TASK LIST:
1: Can you give the part of the commentary between "The tide of" and "intersectional feminist hatred.", inclusive, substituting "film" for "movie"?
2: Does the commentary support each statement below? Answer yes or no for each, quoting the deciding words.
(a) The commentary says CNN officials are willing to admit behind the scenes that the proof does not exist.
(b) In the formula described, the second wave of reviews turns from hatred to delight.
(c) The commentary calls the tide of feminist cultural criticism unpredictable.
3: Answer these questions from the commentary:
(a) What does the commentary say the national intelligence apparatus is leaking like?
(b) About how many raving feminist reviews is the movie subject to in the formula?
(c) What heading introduces the section on feminist cultural criticism?

PASSAGE PROVIDED:
[Start of Attachment]

Allowing for the possibility that this video is inauthentic in some way, this is, nevertheless, an accurate assessment of the Russia story: “We don’t have any giant proof.” It rather beggars belief that, after all this time, and with a demonstrably corrupt and compromised national intelligence apparatus leaking like a sieve, we would not yet have “giant proof” regarding Trump’s collusion with Russian agents in last year’s election. The same people who insist that the proof is forthcoming are not able to explain why it hasn’t come yet. The most likely explanation, the one that CNN officials are willing to admit behind the scenes at the very least, is: the proof has not come yet because it does not exist.

Do You Ever Wonder, Woman?

The tide of feminist cultural criticism is utterly predictable at this point, and utterly exhausting. Most often the formula goes like this: (a) a new pop culture product—let’s say it’s a movie—is proposed, featuring a Badass Kickass Strong Female Lead; (b) the movie is released to head-over-heels critical acclaim, hailed as a “badass feminist triumph,” and subject to about sixty thousand raving feminist reviews; (c) a few contrary voices begin to speak up about how the movie is Actually Problematic, indicative of White Cisgender Heteronormative Patrio-Tyranny or whatever; and (d) the second wave of reviews turns from fist-pumping delight to hostile intersectional feminist hatred.

[End of Attachment]

RECORDS:

[Start of Attachment]

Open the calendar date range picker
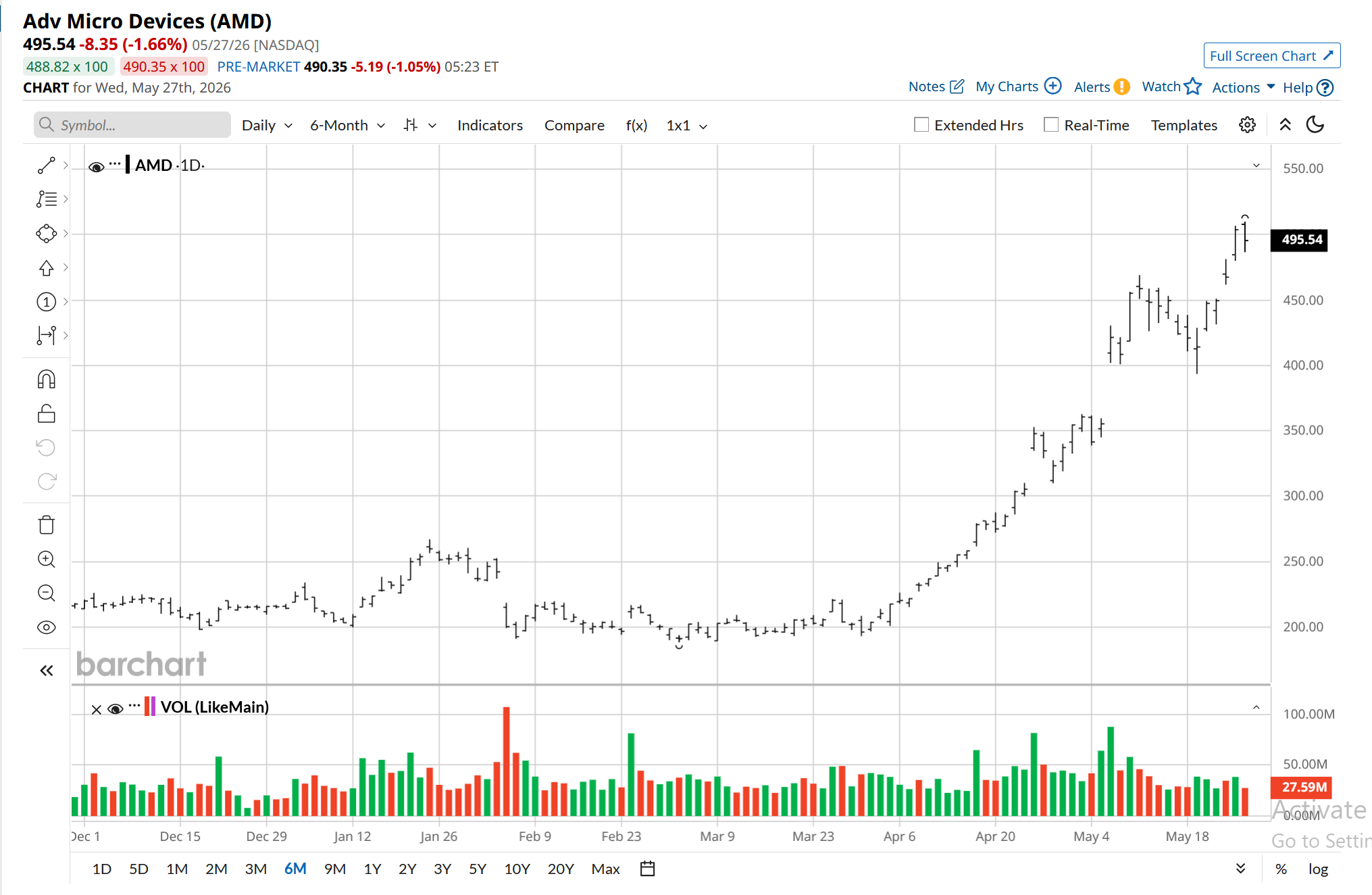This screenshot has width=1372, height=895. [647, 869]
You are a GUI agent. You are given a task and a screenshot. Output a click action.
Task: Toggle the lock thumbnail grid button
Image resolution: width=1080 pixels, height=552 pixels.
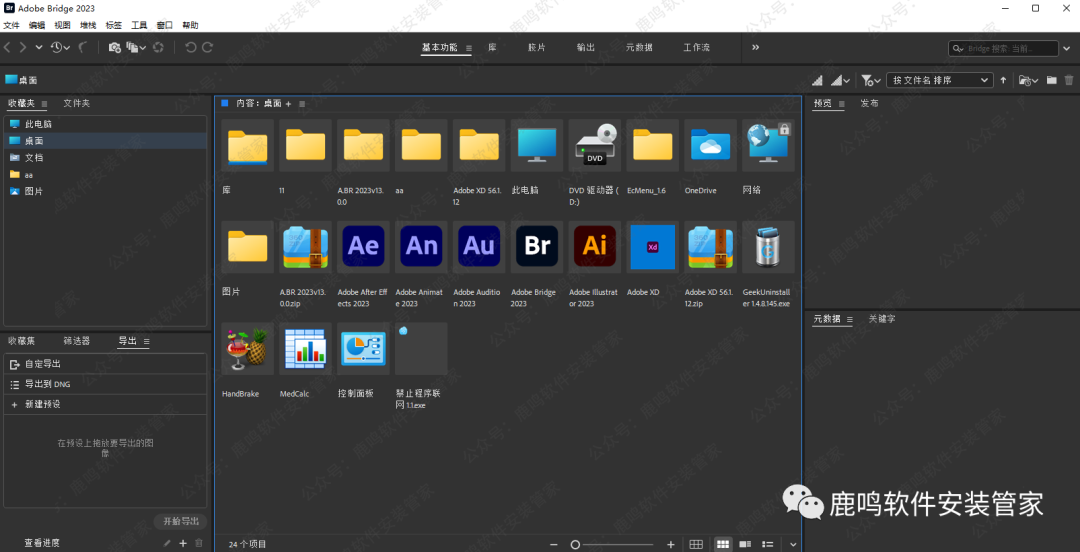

[End of Attachment]

RESPONSE LIST:
1:
The tide of feminist cultural criticism is utterly predictable at this point, and utterly exhausting. Most often the formula goes like this: (a) a new pop culture product—let’s say it’s a film—is proposed, featuring a Badass Kickass Strong Female Lead; (b) the film is released to head-over-heels critical acclaim, hailed as a “badass feminist triumph,” and subject to about sixty thousand raving feminist reviews; (c) a few contrary voices begin to speak up about how the film is Actually Problematic, indicative of White Cisgender Heteronormative Patrio-Tyranny or whatever; and (d) the second wave of reviews turns from fist-pumping delight to hostile intersectional feminist hatred.

2:
(a) Yes: "The most likely explanation, the one that CNN officials are willing to admit behind the scenes at the very least, is: the proof has not come yet because it does not exist."
(b) No: "the second wave of reviews turns from fist-pumping delight to hostile intersectional feminist hatred."
(c) No: "The tide of feminist cultural criticism is utterly predictable at this point, and utterly exhausting."

3:
(a) A sieve.
(b) About sixty thousand.
(c) "Do You Ever Wonder, Woman?"